* **Task statement**
Please copy all of the records exactly, leaving nothing out.

** Opening Dataset records block **

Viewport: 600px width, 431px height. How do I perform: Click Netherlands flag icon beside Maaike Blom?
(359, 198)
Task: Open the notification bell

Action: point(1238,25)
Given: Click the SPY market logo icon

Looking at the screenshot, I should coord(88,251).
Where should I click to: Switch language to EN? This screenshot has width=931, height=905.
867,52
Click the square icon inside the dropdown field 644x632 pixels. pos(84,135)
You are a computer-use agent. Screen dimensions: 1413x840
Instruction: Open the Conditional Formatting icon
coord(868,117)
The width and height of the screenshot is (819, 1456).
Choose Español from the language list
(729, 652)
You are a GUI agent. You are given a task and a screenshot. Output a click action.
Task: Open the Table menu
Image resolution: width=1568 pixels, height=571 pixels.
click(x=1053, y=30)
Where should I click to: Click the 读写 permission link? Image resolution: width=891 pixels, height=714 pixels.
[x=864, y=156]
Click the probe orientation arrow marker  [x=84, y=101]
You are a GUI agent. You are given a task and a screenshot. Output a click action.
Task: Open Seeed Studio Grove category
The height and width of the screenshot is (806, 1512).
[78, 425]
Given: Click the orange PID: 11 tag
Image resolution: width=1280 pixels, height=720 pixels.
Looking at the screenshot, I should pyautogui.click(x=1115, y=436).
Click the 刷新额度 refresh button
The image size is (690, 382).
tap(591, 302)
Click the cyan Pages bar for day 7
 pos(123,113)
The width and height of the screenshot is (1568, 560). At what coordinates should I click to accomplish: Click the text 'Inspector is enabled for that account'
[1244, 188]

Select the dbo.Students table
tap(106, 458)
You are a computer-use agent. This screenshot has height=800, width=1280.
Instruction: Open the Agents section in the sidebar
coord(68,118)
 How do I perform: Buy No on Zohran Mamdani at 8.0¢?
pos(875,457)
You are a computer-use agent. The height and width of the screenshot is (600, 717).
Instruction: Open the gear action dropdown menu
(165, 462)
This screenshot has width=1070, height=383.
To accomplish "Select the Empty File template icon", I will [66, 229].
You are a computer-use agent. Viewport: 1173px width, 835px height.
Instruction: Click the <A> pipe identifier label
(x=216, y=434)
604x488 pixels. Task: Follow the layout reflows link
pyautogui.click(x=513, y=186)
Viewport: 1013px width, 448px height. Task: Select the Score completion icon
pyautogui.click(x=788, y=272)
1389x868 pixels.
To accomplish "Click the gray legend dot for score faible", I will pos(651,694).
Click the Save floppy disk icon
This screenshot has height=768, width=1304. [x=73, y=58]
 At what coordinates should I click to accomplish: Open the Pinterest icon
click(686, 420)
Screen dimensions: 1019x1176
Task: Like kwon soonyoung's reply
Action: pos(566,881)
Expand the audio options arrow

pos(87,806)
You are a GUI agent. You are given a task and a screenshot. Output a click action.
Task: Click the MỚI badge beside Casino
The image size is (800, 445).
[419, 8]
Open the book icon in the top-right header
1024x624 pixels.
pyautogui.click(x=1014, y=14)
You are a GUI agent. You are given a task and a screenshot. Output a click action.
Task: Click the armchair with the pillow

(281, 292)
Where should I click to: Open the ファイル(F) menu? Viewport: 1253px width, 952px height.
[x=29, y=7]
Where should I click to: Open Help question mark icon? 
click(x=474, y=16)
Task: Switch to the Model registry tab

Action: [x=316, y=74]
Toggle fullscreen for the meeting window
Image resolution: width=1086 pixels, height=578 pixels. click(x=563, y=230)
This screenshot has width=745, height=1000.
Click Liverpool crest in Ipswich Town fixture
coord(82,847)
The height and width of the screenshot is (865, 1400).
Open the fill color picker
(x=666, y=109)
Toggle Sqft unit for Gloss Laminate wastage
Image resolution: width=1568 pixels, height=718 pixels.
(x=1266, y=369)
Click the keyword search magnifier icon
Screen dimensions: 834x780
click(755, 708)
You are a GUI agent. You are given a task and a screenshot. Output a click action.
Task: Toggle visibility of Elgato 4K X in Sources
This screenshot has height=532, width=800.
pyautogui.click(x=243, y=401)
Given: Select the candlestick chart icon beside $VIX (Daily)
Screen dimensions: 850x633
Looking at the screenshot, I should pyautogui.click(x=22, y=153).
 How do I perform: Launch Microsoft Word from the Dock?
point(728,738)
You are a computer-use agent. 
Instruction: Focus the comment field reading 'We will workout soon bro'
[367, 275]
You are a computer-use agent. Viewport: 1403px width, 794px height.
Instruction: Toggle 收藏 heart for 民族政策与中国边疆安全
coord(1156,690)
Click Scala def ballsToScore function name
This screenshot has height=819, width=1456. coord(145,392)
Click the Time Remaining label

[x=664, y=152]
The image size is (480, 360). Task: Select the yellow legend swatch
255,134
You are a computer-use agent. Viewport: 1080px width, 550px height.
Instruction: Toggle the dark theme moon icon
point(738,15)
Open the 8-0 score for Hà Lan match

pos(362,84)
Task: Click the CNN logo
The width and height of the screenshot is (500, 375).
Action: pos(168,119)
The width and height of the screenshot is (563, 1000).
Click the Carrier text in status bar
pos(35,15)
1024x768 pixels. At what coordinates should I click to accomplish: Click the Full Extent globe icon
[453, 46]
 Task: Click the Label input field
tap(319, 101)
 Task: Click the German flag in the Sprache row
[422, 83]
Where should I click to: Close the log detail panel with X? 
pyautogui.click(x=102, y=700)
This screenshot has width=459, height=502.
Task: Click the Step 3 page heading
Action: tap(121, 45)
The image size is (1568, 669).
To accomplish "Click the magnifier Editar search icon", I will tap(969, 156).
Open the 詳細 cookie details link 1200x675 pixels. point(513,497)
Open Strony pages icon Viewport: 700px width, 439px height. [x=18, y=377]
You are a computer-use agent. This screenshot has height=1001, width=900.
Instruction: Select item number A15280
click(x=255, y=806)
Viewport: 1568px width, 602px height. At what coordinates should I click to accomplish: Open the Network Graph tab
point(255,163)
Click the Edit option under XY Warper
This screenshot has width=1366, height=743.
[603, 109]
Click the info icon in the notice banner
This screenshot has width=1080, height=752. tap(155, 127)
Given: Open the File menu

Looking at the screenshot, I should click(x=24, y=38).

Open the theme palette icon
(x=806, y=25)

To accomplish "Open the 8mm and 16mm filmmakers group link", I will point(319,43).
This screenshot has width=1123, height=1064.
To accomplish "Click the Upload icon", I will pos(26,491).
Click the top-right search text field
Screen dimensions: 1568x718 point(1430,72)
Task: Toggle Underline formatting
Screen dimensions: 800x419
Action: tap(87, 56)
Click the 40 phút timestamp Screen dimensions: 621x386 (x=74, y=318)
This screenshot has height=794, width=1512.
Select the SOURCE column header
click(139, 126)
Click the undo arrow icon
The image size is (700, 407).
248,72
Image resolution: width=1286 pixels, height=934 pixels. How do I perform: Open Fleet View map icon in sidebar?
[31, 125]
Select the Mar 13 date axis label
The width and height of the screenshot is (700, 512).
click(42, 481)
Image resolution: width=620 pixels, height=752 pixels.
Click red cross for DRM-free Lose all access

** Closing Dataset records block **

* **Problem solution**
Viewport: 600px width, 431px height. How do I perform: Click Netherlands flag icon beside Maaike Blom?
(359, 198)
Task: Open the notification bell

Action: point(1238,25)
Given: Click the SPY market logo icon

Looking at the screenshot, I should coord(88,251).
Where should I click to: Switch language to EN? This screenshot has width=931, height=905.
867,52
Click the square icon inside the dropdown field 644x632 pixels. pos(84,135)
You are a computer-use agent. Screen dimensions: 1413x840
Instruction: Open the Conditional Formatting icon
coord(868,117)
The width and height of the screenshot is (819, 1456).
Choose Español from the language list
(729, 652)
You are a GUI agent. You are given a task and a screenshot. Output a click action.
Task: Open the Table menu
Image resolution: width=1568 pixels, height=571 pixels.
click(x=1053, y=30)
Where should I click to: Click the 读写 permission link? Image resolution: width=891 pixels, height=714 pixels.
[x=864, y=156]
Click the probe orientation arrow marker  [x=84, y=101]
You are a GUI agent. You are given a task and a screenshot. Output a click action.
Task: Open Seeed Studio Grove category
The height and width of the screenshot is (806, 1512).
[78, 425]
Given: Click the orange PID: 11 tag
Image resolution: width=1280 pixels, height=720 pixels.
Looking at the screenshot, I should pyautogui.click(x=1115, y=436).
Click the 刷新额度 refresh button
The image size is (690, 382).
tap(591, 302)
Click the cyan Pages bar for day 7
 pos(123,113)
The width and height of the screenshot is (1568, 560). At what coordinates should I click to accomplish: Click the text 'Inspector is enabled for that account'
[1244, 188]

Select the dbo.Students table
tap(106, 458)
You are a computer-use agent. This screenshot has height=800, width=1280.
Instruction: Open the Agents section in the sidebar
coord(68,118)
 How do I perform: Buy No on Zohran Mamdani at 8.0¢?
pos(875,457)
You are a computer-use agent. The height and width of the screenshot is (600, 717).
Instruction: Open the gear action dropdown menu
(165, 462)
This screenshot has width=1070, height=383.
To accomplish "Select the Empty File template icon", I will [66, 229].
You are a computer-use agent. Viewport: 1173px width, 835px height.
Instruction: Click the <A> pipe identifier label
(x=216, y=434)
604x488 pixels. Task: Follow the layout reflows link
pyautogui.click(x=513, y=186)
Viewport: 1013px width, 448px height. Task: Select the Score completion icon
pyautogui.click(x=788, y=272)
1389x868 pixels.
To accomplish "Click the gray legend dot for score faible", I will pos(651,694).
Click the Save floppy disk icon
This screenshot has height=768, width=1304. [x=73, y=58]
 At what coordinates should I click to accomplish: Open the Pinterest icon
click(686, 420)
Screen dimensions: 1019x1176
Task: Like kwon soonyoung's reply
Action: pos(566,881)
Expand the audio options arrow

pos(87,806)
You are a GUI agent. You are given a task and a screenshot. Output a click action.
Task: Click the MỚI badge beside Casino
The image size is (800, 445).
[419, 8]
Open the book icon in the top-right header
1024x624 pixels.
pyautogui.click(x=1014, y=14)
You are a GUI agent. You are given a task and a screenshot. Output a click action.
Task: Click the armchair with the pillow

(281, 292)
Where should I click to: Open the ファイル(F) menu? Viewport: 1253px width, 952px height.
[x=29, y=7]
Where should I click to: Open Help question mark icon? 
click(x=474, y=16)
Task: Switch to the Model registry tab

Action: [x=316, y=74]
Toggle fullscreen for the meeting window
Image resolution: width=1086 pixels, height=578 pixels. click(x=563, y=230)
This screenshot has width=745, height=1000.
Click Liverpool crest in Ipswich Town fixture
coord(82,847)
The height and width of the screenshot is (865, 1400).
Open the fill color picker
(x=666, y=109)
Toggle Sqft unit for Gloss Laminate wastage
Image resolution: width=1568 pixels, height=718 pixels.
(x=1266, y=369)
Click the keyword search magnifier icon
Screen dimensions: 834x780
click(755, 708)
You are a GUI agent. You are given a task and a screenshot. Output a click action.
Task: Toggle visibility of Elgato 4K X in Sources
This screenshot has height=532, width=800.
pyautogui.click(x=243, y=401)
Given: Select the candlestick chart icon beside $VIX (Daily)
Screen dimensions: 850x633
Looking at the screenshot, I should pyautogui.click(x=22, y=153).
 How do I perform: Launch Microsoft Word from the Dock?
point(728,738)
You are a computer-use agent. 
Instruction: Focus the comment field reading 'We will workout soon bro'
[367, 275]
You are a computer-use agent. Viewport: 1403px width, 794px height.
Instruction: Toggle 收藏 heart for 民族政策与中国边疆安全
coord(1156,690)
Click Scala def ballsToScore function name
This screenshot has height=819, width=1456. coord(145,392)
Click the Time Remaining label

[x=664, y=152]
The image size is (480, 360). Task: Select the yellow legend swatch
255,134
You are a computer-use agent. Viewport: 1080px width, 550px height.
Instruction: Toggle the dark theme moon icon
point(738,15)
Open the 8-0 score for Hà Lan match

pos(362,84)
Task: Click the CNN logo
The width and height of the screenshot is (500, 375).
Action: pos(168,119)
The width and height of the screenshot is (563, 1000).
Click the Carrier text in status bar
pos(35,15)
1024x768 pixels. At what coordinates should I click to accomplish: Click the Full Extent globe icon
[453, 46]
 Task: Click the Label input field
tap(319, 101)
 Task: Click the German flag in the Sprache row
[422, 83]
Where should I click to: Close the log detail panel with X? 
pyautogui.click(x=102, y=700)
This screenshot has width=459, height=502.
Task: Click the Step 3 page heading
Action: tap(121, 45)
The image size is (1568, 669).
To accomplish "Click the magnifier Editar search icon", I will tap(969, 156).
Open the 詳細 cookie details link 1200x675 pixels. point(513,497)
Open Strony pages icon Viewport: 700px width, 439px height. [x=18, y=377]
You are a computer-use agent. This screenshot has height=1001, width=900.
Instruction: Select item number A15280
click(x=255, y=806)
Viewport: 1568px width, 602px height. At what coordinates should I click to accomplish: Open the Network Graph tab
point(255,163)
Click the Edit option under XY Warper
This screenshot has width=1366, height=743.
[603, 109]
Click the info icon in the notice banner
This screenshot has width=1080, height=752. tap(155, 127)
Given: Open the File menu

Looking at the screenshot, I should click(x=24, y=38).

Open the theme palette icon
(x=806, y=25)

To accomplish "Open the 8mm and 16mm filmmakers group link", I will point(319,43).
This screenshot has width=1123, height=1064.
To accomplish "Click the Upload icon", I will pos(26,491).
Click the top-right search text field
Screen dimensions: 1568x718 point(1430,72)
Task: Toggle Underline formatting
Screen dimensions: 800x419
Action: tap(87, 56)
Click the 40 phút timestamp Screen dimensions: 621x386 (x=74, y=318)
This screenshot has height=794, width=1512.
Select the SOURCE column header
click(139, 126)
Click the undo arrow icon
The image size is (700, 407).
248,72
Image resolution: width=1286 pixels, height=934 pixels. How do I perform: Open Fleet View map icon in sidebar?
[31, 125]
Select the Mar 13 date axis label
The width and height of the screenshot is (700, 512).
click(42, 481)
Image resolution: width=620 pixels, height=752 pixels.
Click red cross for DRM-free Lose all access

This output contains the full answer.